Loewy, J, Stewart, K, Dassler, AM, Telsey, A, Homel, P
Pediatrics. 2013;(5):902-18
Abstract
OBJECTIVES Recorded music risks overstimulation in NICUs. The live elements of music such as rhythm, breath, and parent-preferred lullabies may affect physiologic function (eg, heart and respiratory rates, O2 saturation levels, and activity levels) and developmental function (eg, sleep, feeding behavior, and weight gain) in premature infants. METHODS A randomized clinical multisite trial of 272 premature infants aged ≥32 weeks with respiratory distress syndrome, clinical sepsis, and/or SGA (small for gestational age) served as their own controls in 11 NICUs. Infants received 3 interventions per week within a 2-week period, when data of physiologic and developmental domains were collected before, during, and after the interventions or no interventions and daily during a 2-week period. RESULTS Three live music interventions showed changes in heart rate interactive with time. Lower heart rates occurred during the lullaby (P < .001) and rhythm intervention (P = .04). Sucking behavior showed differences with rhythm sound interventions (P = .03). Entrained breath sounds rendered lower heart rates after the intervention (P = .04) and differences in sleep patterns (P < .001). Caloric intake (P = .01) and sucking behavior (P = .02) were higher with parent-preferred lullabies. Music decreased parental stress perception (P < .001).

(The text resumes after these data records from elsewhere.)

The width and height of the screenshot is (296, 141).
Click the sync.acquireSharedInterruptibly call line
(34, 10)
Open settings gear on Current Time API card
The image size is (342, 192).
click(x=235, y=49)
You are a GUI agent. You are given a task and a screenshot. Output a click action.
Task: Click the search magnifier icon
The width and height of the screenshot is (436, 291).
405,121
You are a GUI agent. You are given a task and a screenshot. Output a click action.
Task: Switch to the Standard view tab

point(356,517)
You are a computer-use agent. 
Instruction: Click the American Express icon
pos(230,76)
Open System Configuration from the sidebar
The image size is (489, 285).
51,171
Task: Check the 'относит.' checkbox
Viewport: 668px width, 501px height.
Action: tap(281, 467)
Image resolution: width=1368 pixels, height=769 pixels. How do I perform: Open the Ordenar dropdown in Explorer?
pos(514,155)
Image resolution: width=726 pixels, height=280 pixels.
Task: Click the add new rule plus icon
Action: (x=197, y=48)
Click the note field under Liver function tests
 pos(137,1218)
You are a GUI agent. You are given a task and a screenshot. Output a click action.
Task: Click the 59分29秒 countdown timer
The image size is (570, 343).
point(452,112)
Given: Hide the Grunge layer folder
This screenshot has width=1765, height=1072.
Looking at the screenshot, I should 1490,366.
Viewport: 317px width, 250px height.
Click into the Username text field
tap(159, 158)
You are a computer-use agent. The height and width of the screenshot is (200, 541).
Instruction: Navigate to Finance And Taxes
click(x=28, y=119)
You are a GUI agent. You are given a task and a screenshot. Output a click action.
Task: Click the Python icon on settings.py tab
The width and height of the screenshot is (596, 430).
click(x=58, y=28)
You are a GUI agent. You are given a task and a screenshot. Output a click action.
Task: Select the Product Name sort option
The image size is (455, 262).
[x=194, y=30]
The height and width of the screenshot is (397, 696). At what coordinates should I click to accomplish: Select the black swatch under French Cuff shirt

CONCLUSIONS The informed, intentional therapeutic use of live sound and parent-preferred lullabies applied by a certified music therapist can influence cardiac and respiratory function. Entrained with a premature infant's observed vital signs, sound and lullaby may improve feeding behaviors and sucking patterns and may increase prolonged periods of quiet-alert states. Parent-preferred lullabies, sung live, can enhance bonding, thus decreasing the stress parents associate with premature infant care.